What the task requires >>
Transcribe every line from the one containing "Task: Collapse the Видеоадаптеры node" to the end of the listing, exactly as written, and leave out the pictures.

*** Block opens ***

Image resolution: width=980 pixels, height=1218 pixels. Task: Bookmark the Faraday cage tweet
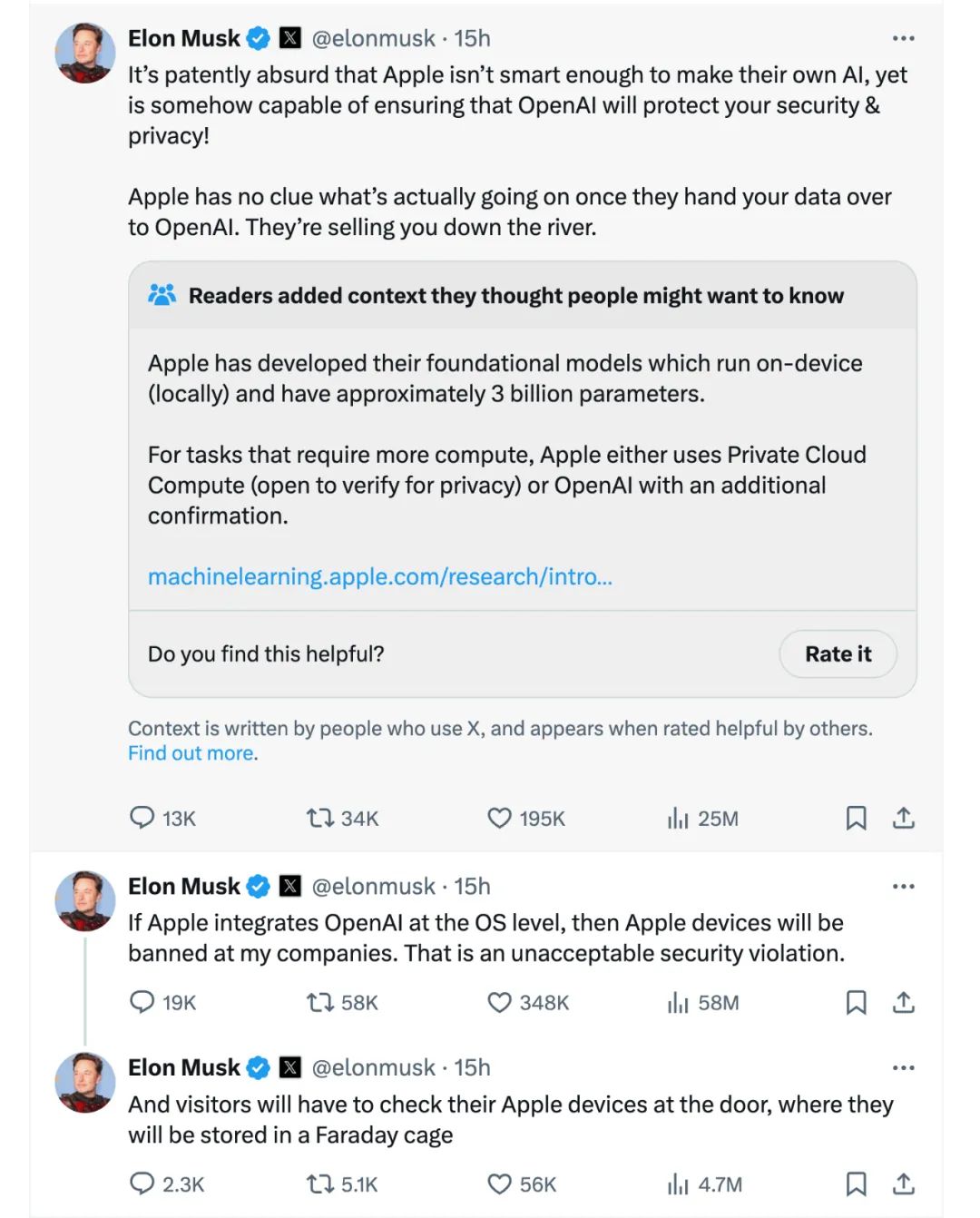(x=856, y=1184)
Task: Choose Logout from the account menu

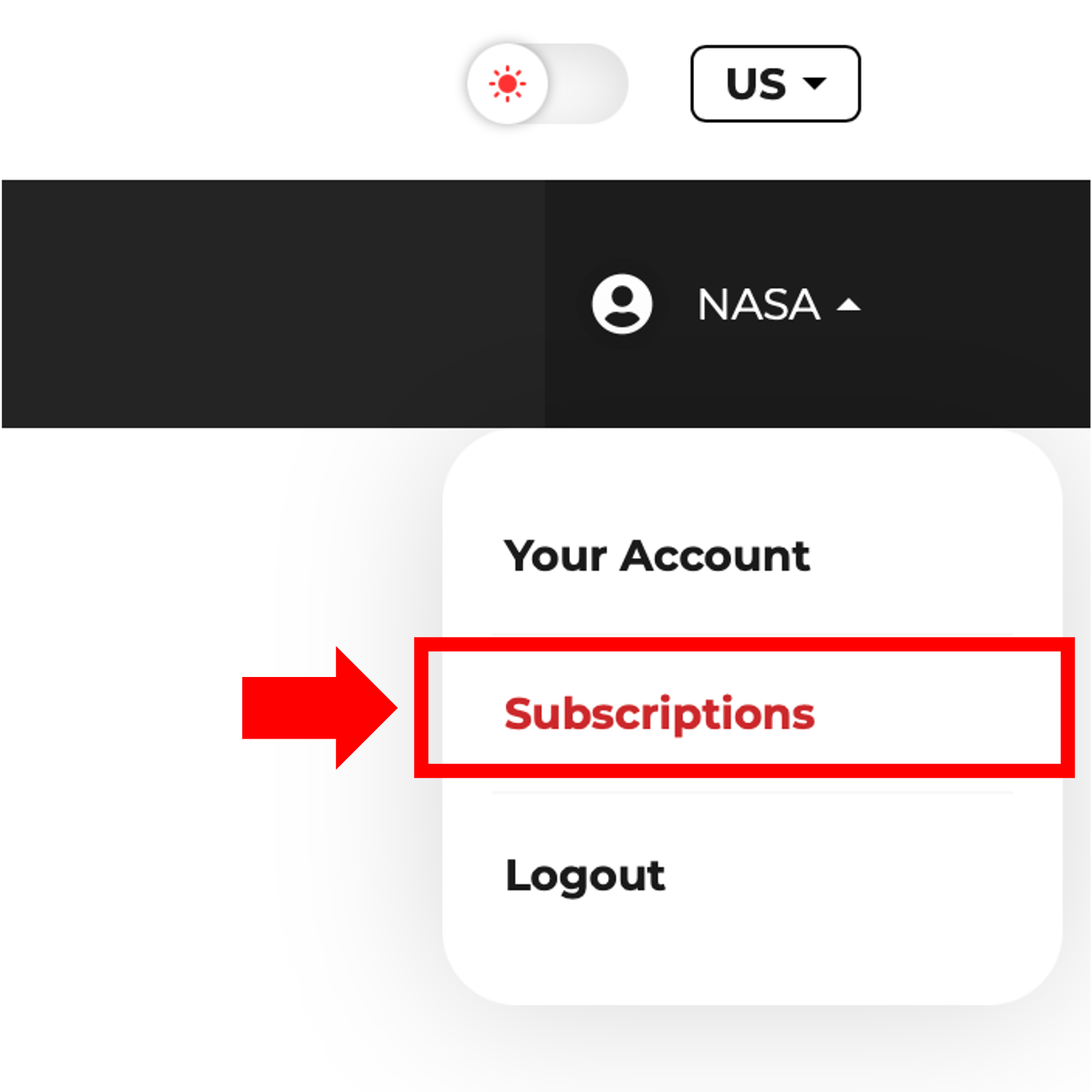Action: (x=585, y=875)
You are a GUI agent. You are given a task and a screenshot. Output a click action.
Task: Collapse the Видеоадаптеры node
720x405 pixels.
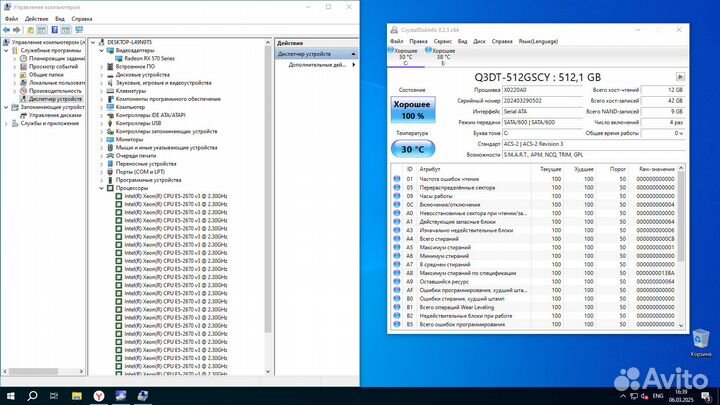[x=109, y=50]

*** Block closes ***

Answer to this problem >>
Task: Collapse the Видеоадаптеры node
720x405 pixels.
[x=109, y=50]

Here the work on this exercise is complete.